Let’s demonstrate how to use JAX to compute and visualize derivatives.

!pip install jax
Requirement already satisfied: jax in /Users/ckc/.venv/teach/lib/python3.13/site-packages (0.4.38)
Requirement already satisfied: jaxlib<=0.4.38,>=0.4.38 in /Users/ckc/.venv/teach/lib/python3.13/site-packages (from jax) (0.4.38)
Requirement already satisfied: ml_dtypes>=0.4.0 in /Users/ckc/.venv/teach/lib/python3.13/site-packages (from jax) (0.5.3)
Requirement already satisfied: numpy>=1.24 in /Users/ckc/.venv/teach/lib/python3.13/site-packages (from jax) (2.3.3)
Requirement already satisfied: opt_einsum in /Users/ckc/.venv/teach/lib/python3.13/site-packages (from jax) (3.4.0)
Requirement already satisfied: scipy>=1.10 in /Users/ckc/.venv/teach/lib/python3.13/site-packages (from jax) (1.16.2)
from jax import numpy as jnp, grad, vmap

# Define the function
def f(x):
    return jnp.sin(x + x*x)

# Grid of input points
X = jnp.linspace(-1, 1, num=1001)

# Evaluate function and derivative
F  = f(X)
Fp = vmap(grad(f))(X)

# Plot function and tangent lines
plt.plot(X, F, lw=5, alpha=0.25)
for (x, f, fp) in list(zip(X, F, Fp))[::100]:
    plt.plot(
        [x-0.05,    x+0.05],
        [f-0.05*fp, f+0.05*fp],
    )

plt.xlabel('x')
plt.ylabel('f(x)')
<Figure size 640x480 with 1 Axes>

This example shows how seamlessly JAX can compute derivatives and apply them across entire arrays. The combination of autodiff, vectorization (vmap), and JIT compilation (jit) makes JAX an exceptionally powerful tool for large-scale scientific computing.

# HANDSON: test out different JAX features
# HANDSON: benchmark JAX with NumPy, especially on machines with GPUs.
#          Does `jit` make your code faster?

Summary

Differentiation is one of the most fundamental tools in mathematics, science, and engineering. It enables the analysis of functions, the modeling of physical systems, and the optimization of complex problems. Today, we explored several approaches to computing derivatives, each with its own advantages and limitations.

Symbolic Differentiation produces exact analytical expressions and is ideal for theoretical work. However, it often suffers from expression growth and can become computationally impractical for large or complex problems.

Numerical Differentiation (finite differences and spectral difference) provides a simple and flexible way to approximate derivatives using sampled function values. Its main challenge is balancing truncation error (improved with smaller step sizes) against round-off error (which grows with very small steps). Choosing an optimal step size is essential for stable results.

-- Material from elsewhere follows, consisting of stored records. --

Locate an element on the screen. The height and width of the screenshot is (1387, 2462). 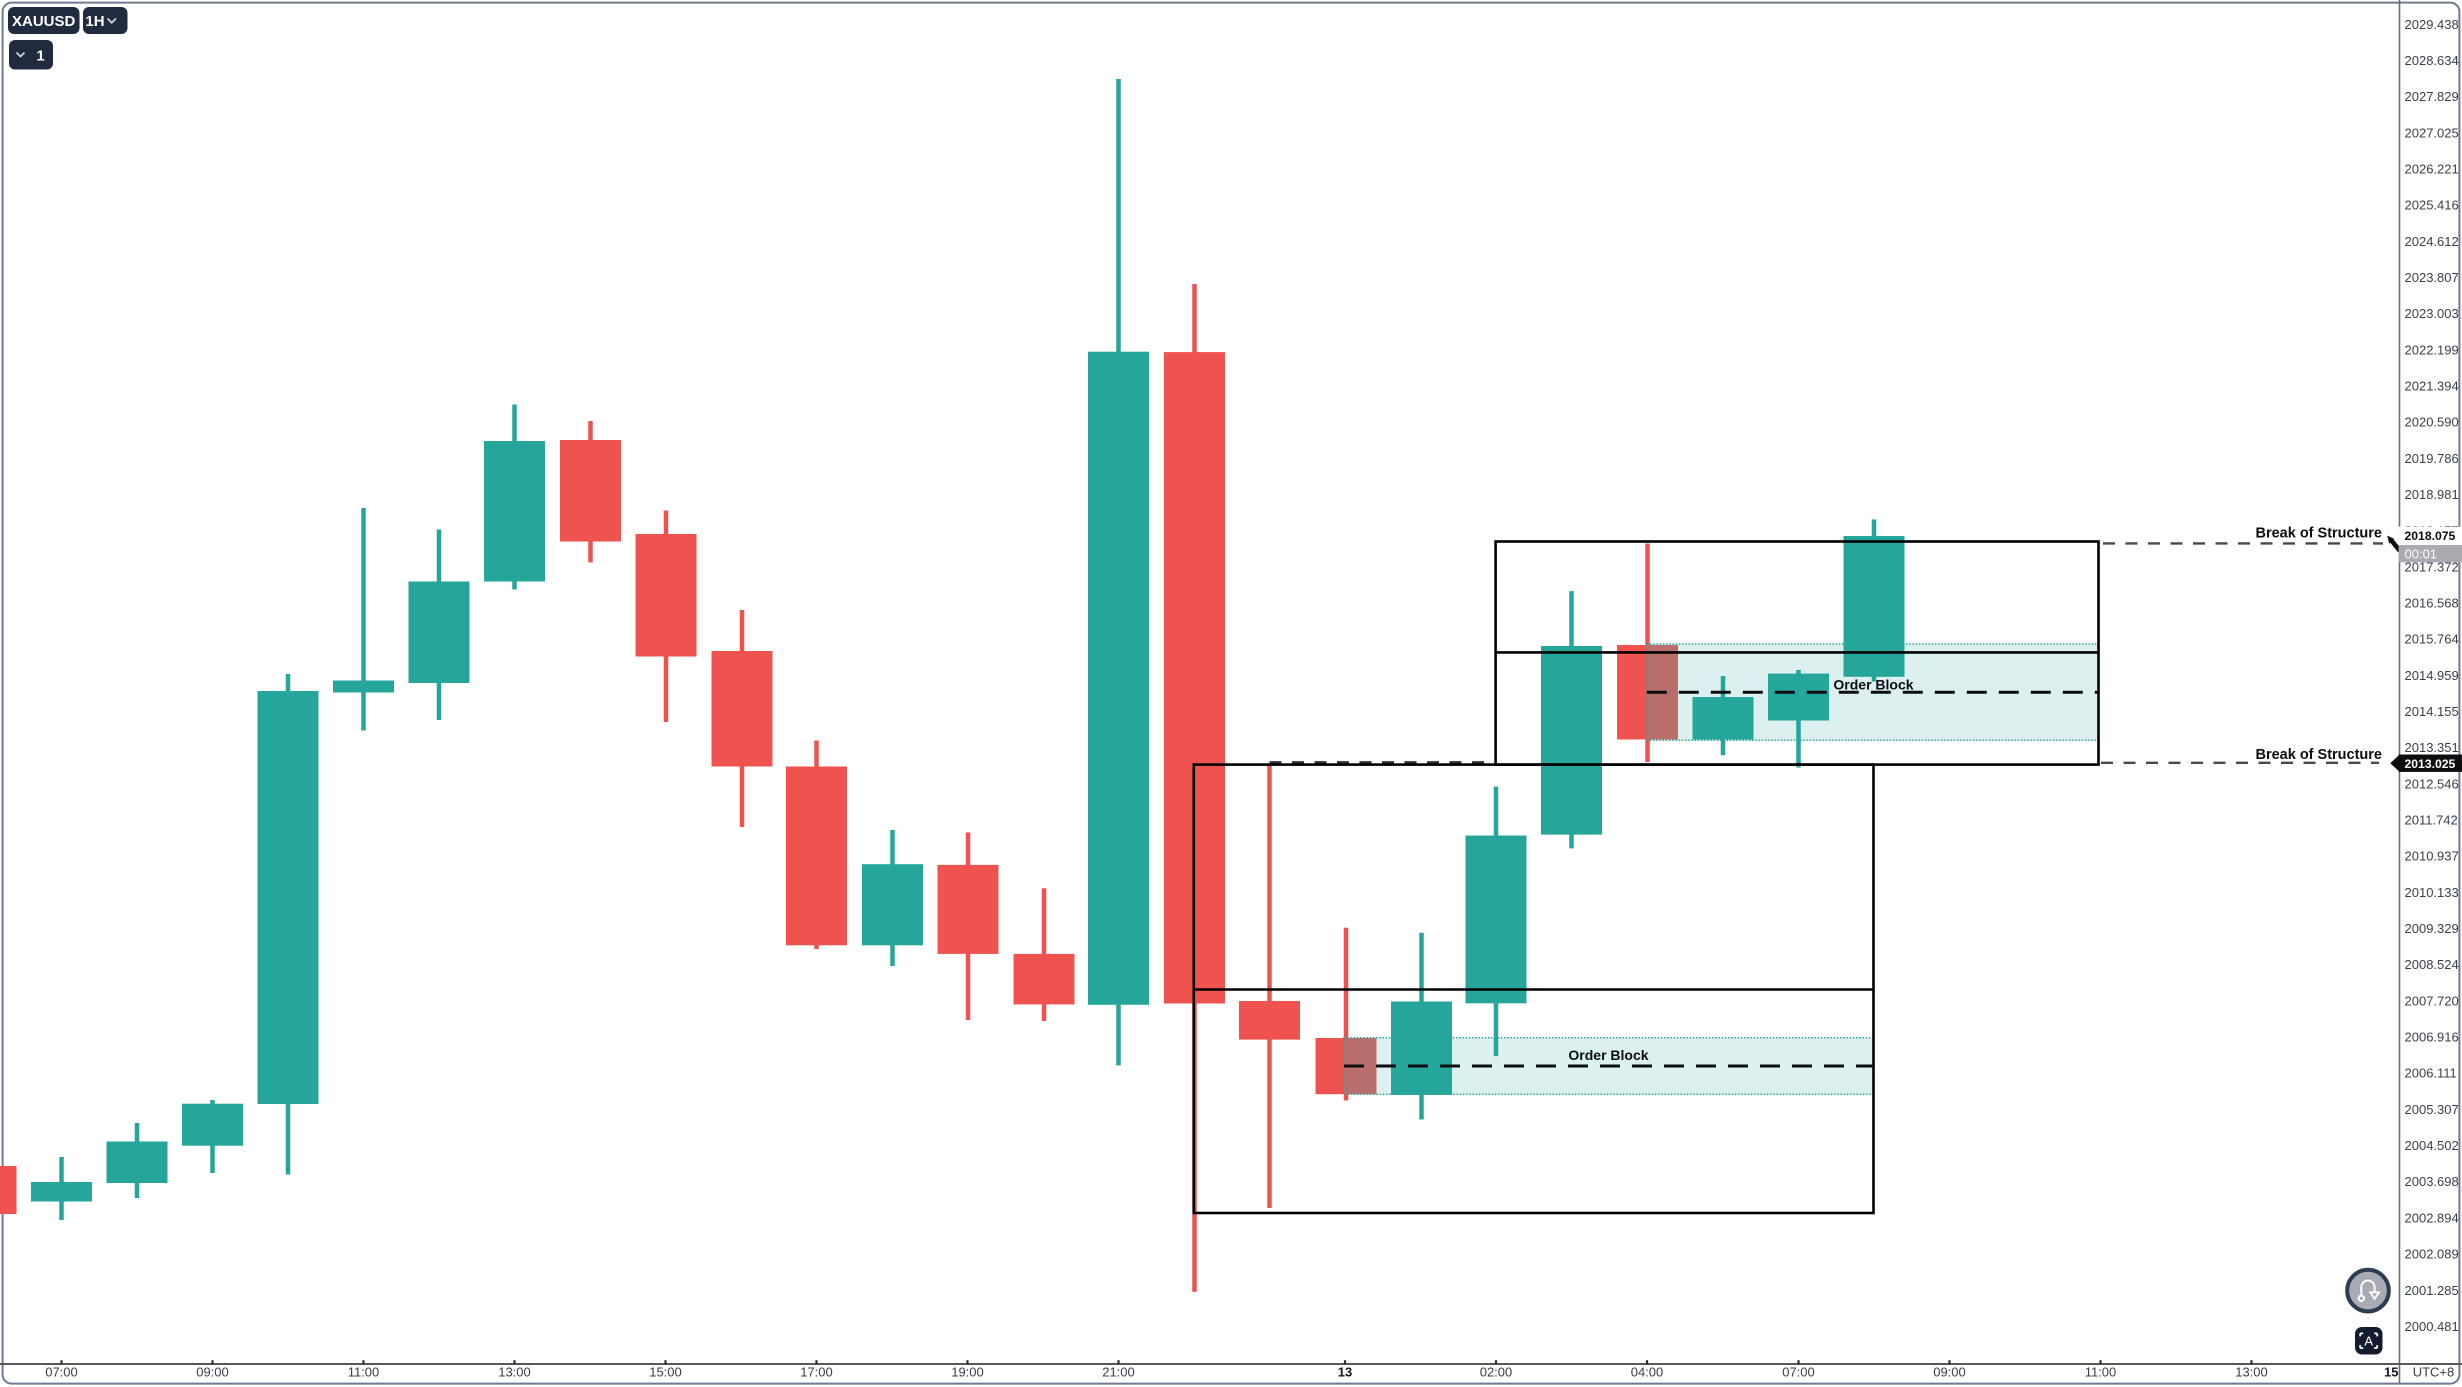
svg-text: 2021.394 is located at coordinates (2432, 386).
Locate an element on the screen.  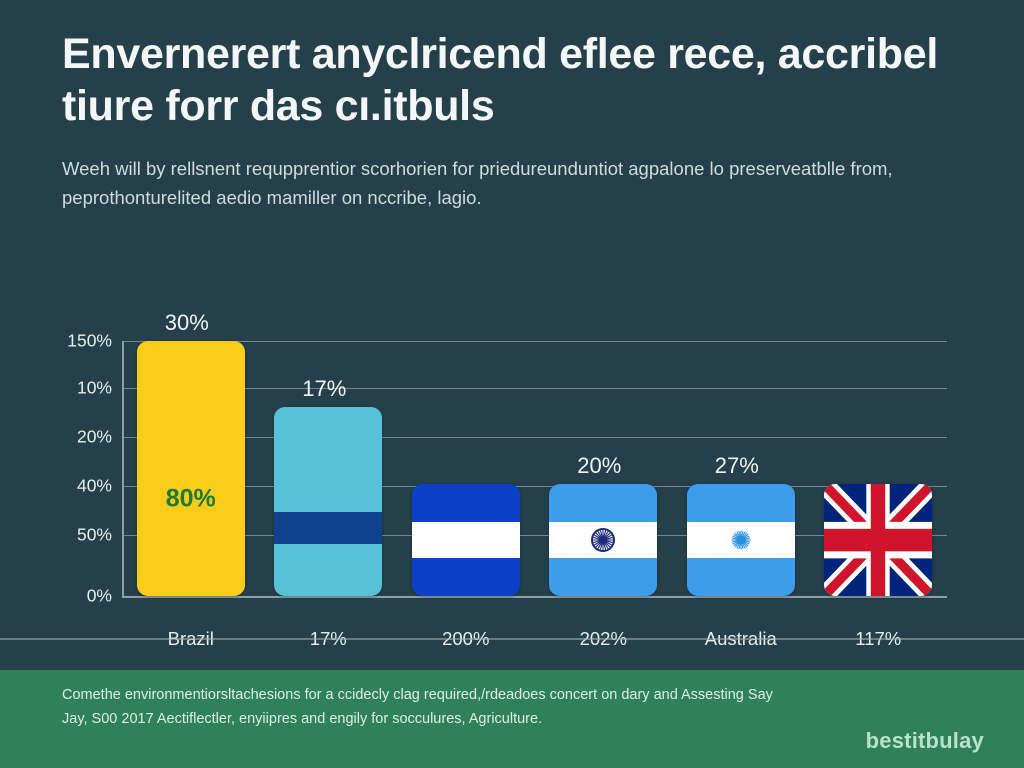
brand-logo: bestitbulay is located at coordinates (924, 740).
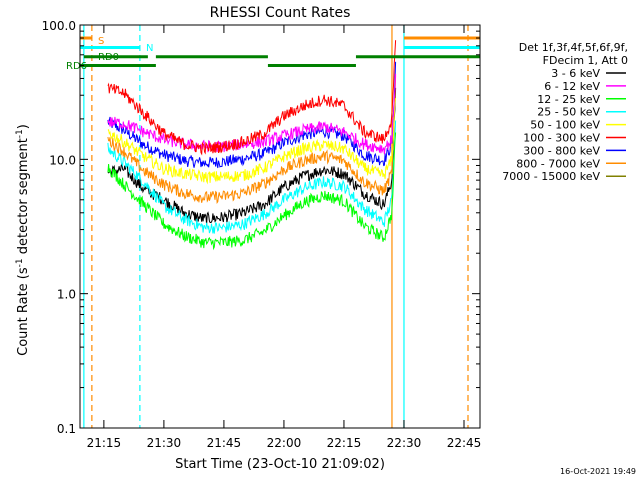 This screenshot has height=484, width=640. I want to click on series-line-12-25-kev, so click(252, 192).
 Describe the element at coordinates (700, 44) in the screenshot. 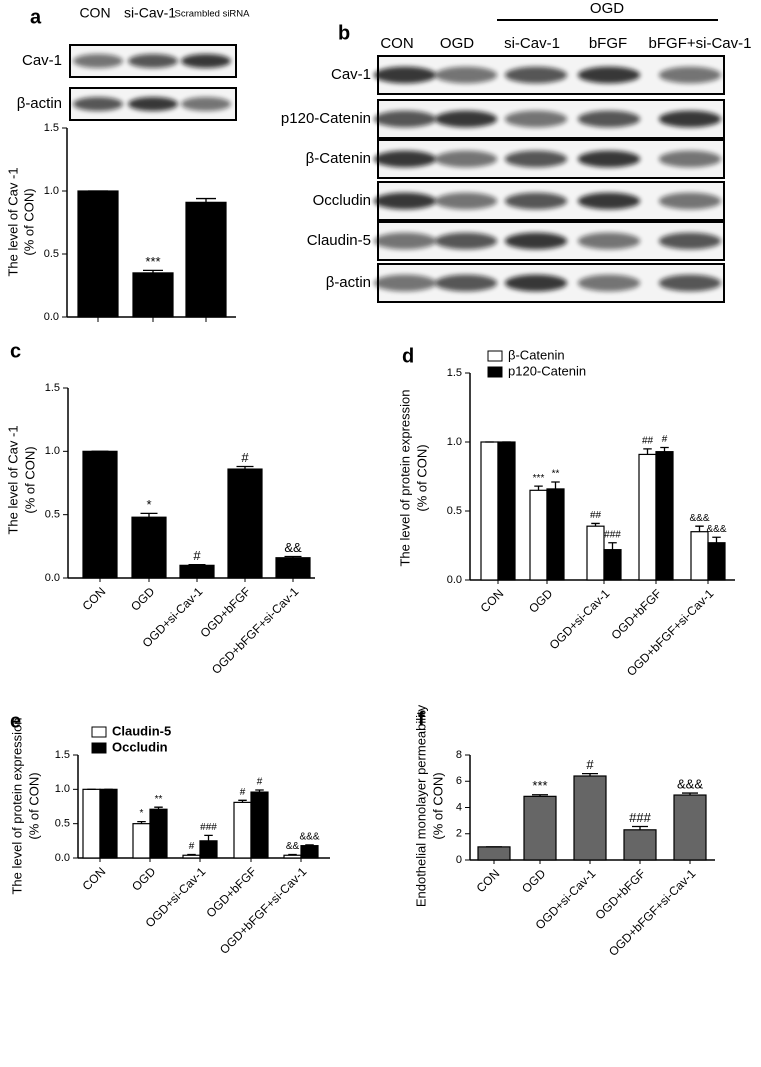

Complex Step Differentiation avoids the round-off error problem by perturbing the input in the imaginary direction. It achieves machine-precision accuracy for smooth functions and is, in fact, numerically equivalent to the dual number formulation used in forward mode AD when the step size is sufficiently small.

Automatic Differentiation (AD) bridges symbolic and numerical approaches by applying the chain rule systematically through a computational graph. It delivers exact derivatives up to machine precision without symbolic manipulation.

  • Forward mode AD (e.g., via dual numbers) is efficient when there are few inputs.

  • Reverse mode AD (backpropagation) is ideal for problems with many inputs but only a single output, such as neural network training.

Although powerful, AD can be memory-intensive and requires careful handling of non-differentiable functions and dynamic control flow.

Current research continues to push AD toward greater scalability for large models, efficient computation of higher-order derivatives (Jacobians, Hessians), and robust handling of non-differentiable functions and dynamic graphs. Future progress may come from hybrid approaches that combine the strengths of symbolic, numerical, and automatic differentiation.